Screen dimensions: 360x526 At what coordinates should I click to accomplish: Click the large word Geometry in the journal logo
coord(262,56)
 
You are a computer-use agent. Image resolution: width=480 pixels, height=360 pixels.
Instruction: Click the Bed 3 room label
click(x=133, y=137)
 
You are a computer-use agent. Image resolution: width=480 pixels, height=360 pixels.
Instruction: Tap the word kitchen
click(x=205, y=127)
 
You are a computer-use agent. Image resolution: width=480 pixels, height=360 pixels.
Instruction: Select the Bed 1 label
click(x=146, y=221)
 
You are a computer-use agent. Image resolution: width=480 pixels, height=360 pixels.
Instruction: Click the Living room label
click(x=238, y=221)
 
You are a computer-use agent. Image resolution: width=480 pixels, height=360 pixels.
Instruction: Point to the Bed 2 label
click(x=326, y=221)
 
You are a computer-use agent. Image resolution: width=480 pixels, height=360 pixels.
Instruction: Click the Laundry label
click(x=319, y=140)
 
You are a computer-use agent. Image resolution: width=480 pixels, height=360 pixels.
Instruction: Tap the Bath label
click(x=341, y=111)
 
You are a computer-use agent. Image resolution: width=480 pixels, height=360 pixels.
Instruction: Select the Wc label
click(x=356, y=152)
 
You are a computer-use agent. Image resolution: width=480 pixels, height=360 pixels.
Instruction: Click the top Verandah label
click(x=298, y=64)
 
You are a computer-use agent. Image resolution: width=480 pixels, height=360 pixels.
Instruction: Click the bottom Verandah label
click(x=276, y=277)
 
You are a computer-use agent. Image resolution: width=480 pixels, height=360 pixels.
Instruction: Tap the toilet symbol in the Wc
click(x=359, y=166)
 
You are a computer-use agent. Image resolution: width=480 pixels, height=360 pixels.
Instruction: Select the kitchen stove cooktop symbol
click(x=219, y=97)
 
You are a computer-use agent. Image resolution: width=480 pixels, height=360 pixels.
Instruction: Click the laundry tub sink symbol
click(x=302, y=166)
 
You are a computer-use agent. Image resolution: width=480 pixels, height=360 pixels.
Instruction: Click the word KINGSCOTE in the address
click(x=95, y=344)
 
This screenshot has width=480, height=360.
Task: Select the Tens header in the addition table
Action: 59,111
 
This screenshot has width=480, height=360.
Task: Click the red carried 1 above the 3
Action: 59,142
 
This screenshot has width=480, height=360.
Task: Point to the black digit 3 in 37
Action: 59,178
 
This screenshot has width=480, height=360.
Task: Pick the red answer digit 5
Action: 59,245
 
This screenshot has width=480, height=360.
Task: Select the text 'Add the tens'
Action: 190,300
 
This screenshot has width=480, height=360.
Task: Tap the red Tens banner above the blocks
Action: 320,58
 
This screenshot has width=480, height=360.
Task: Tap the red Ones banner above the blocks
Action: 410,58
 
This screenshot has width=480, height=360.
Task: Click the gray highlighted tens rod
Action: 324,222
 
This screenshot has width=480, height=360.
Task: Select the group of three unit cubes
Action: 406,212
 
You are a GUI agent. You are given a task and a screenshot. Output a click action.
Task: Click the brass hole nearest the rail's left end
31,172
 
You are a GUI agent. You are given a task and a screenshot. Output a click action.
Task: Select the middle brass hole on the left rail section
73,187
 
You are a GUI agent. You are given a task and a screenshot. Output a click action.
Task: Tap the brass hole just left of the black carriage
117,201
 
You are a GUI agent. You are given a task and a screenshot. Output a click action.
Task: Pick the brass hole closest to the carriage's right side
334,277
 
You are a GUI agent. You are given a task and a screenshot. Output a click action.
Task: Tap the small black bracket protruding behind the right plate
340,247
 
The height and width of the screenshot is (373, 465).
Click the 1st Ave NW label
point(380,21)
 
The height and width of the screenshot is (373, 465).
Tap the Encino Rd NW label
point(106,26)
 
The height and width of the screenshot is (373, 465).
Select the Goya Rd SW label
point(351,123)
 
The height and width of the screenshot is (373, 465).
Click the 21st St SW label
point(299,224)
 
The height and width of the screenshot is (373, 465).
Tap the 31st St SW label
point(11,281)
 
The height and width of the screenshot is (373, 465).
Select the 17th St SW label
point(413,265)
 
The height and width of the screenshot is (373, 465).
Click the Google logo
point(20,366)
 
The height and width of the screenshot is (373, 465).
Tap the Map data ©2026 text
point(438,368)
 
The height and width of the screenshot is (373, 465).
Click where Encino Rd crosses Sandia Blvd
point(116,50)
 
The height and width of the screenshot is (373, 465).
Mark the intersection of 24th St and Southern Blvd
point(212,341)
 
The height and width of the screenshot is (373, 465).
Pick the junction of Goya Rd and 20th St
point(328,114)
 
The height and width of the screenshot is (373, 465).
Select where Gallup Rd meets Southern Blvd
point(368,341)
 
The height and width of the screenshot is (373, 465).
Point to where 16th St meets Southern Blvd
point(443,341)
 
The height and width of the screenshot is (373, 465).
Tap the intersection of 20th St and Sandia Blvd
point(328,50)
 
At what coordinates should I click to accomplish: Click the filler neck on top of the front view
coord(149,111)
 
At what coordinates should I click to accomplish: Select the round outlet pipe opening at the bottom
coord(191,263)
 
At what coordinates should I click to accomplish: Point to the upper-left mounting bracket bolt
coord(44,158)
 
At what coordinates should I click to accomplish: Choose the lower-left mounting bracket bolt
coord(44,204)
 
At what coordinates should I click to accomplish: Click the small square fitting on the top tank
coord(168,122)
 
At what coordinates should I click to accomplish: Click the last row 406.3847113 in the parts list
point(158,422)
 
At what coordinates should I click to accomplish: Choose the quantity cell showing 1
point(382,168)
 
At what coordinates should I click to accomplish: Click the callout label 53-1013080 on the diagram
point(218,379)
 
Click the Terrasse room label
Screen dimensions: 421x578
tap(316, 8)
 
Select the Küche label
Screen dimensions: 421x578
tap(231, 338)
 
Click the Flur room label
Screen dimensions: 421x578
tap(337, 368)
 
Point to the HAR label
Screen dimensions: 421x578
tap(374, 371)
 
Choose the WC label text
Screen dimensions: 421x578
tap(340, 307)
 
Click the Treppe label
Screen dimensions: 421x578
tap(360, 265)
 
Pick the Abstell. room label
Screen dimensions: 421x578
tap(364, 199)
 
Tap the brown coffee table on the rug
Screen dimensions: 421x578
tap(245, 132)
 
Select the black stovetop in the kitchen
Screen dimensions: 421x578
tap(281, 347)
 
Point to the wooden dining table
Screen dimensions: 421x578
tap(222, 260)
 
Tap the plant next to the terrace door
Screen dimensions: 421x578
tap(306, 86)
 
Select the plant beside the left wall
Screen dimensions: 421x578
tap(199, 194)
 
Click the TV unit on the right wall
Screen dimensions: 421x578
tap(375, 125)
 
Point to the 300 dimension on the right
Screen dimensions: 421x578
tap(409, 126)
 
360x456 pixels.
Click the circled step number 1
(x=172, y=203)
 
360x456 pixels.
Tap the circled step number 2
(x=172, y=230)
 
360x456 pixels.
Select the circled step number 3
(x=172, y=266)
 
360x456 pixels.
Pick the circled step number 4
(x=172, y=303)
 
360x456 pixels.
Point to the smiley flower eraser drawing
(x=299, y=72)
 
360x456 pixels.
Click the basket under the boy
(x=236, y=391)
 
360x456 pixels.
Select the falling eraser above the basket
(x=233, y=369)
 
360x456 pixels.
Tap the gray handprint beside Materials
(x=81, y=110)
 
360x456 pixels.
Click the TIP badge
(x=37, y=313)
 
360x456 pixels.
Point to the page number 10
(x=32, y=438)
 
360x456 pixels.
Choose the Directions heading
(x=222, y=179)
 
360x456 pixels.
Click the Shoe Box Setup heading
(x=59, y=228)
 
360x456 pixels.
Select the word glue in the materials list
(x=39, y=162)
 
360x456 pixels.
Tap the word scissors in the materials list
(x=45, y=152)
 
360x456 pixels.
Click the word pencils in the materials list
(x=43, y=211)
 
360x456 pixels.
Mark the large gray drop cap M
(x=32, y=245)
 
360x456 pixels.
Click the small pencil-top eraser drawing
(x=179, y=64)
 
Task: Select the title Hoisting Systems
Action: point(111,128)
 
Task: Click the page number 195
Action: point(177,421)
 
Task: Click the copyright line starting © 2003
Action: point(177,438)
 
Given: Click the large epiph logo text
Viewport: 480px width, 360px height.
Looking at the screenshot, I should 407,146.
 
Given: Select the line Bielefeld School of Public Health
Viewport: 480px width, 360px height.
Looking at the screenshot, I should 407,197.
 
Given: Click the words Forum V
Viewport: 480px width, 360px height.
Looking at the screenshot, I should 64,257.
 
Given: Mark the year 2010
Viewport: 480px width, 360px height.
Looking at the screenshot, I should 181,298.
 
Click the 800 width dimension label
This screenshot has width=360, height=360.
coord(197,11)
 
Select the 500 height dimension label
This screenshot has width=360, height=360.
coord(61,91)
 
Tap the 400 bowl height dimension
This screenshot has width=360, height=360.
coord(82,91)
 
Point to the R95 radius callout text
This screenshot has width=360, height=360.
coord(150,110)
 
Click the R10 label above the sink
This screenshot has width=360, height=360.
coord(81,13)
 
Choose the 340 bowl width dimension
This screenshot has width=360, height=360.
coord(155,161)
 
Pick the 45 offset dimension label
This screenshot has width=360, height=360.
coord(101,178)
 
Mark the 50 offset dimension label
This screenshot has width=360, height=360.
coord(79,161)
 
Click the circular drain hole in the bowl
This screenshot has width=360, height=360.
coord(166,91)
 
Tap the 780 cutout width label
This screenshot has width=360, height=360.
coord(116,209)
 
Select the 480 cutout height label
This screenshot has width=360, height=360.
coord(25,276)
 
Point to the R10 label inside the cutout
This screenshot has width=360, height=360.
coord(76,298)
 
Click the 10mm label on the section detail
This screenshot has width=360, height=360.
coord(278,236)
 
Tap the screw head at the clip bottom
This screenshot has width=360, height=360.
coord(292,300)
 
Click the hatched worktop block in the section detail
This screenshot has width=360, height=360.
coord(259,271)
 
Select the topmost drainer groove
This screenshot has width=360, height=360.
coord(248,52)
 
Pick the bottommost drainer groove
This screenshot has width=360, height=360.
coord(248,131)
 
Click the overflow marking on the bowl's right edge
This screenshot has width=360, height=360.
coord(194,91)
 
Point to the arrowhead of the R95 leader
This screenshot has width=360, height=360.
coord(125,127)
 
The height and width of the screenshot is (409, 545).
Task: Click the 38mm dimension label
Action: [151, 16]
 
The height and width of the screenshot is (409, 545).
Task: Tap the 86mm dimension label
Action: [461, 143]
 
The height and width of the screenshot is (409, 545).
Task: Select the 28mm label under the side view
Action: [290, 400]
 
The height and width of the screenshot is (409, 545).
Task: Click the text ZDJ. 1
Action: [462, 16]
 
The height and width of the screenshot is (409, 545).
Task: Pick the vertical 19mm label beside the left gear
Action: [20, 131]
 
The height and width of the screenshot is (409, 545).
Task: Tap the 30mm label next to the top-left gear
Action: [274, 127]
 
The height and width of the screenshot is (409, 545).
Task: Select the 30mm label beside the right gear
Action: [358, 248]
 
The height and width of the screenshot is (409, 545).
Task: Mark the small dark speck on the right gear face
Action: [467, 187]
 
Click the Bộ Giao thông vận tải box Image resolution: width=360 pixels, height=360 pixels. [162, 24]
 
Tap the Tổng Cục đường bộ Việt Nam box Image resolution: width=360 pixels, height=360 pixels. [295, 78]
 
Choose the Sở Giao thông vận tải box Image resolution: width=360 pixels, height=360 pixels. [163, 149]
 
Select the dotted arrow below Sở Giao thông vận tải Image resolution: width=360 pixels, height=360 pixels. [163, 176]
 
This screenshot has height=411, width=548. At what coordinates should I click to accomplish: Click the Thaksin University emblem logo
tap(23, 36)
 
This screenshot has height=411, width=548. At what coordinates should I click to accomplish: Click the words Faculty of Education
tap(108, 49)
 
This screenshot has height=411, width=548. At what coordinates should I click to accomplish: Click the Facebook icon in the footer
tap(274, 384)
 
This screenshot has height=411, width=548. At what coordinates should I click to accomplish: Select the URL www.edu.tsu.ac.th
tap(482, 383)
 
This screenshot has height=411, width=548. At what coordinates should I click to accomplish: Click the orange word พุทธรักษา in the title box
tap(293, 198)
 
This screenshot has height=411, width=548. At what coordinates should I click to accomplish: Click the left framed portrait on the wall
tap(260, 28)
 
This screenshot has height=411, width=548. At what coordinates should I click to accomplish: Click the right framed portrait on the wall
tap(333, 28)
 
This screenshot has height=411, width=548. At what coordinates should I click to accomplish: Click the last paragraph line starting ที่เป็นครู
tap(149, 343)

Task instructions ▸
Set down, unchanged, the lines of the listing above from the line with "Tap the 780 cutout width label" up to and including the line with "coord(278,236)".

Reply to the exercise ▸
Tap the 780 cutout width label
This screenshot has width=360, height=360.
coord(116,209)
 
Select the 480 cutout height label
This screenshot has width=360, height=360.
coord(25,276)
 
Point to the R10 label inside the cutout
This screenshot has width=360, height=360.
coord(76,298)
 
Click the 10mm label on the section detail
This screenshot has width=360, height=360.
coord(278,236)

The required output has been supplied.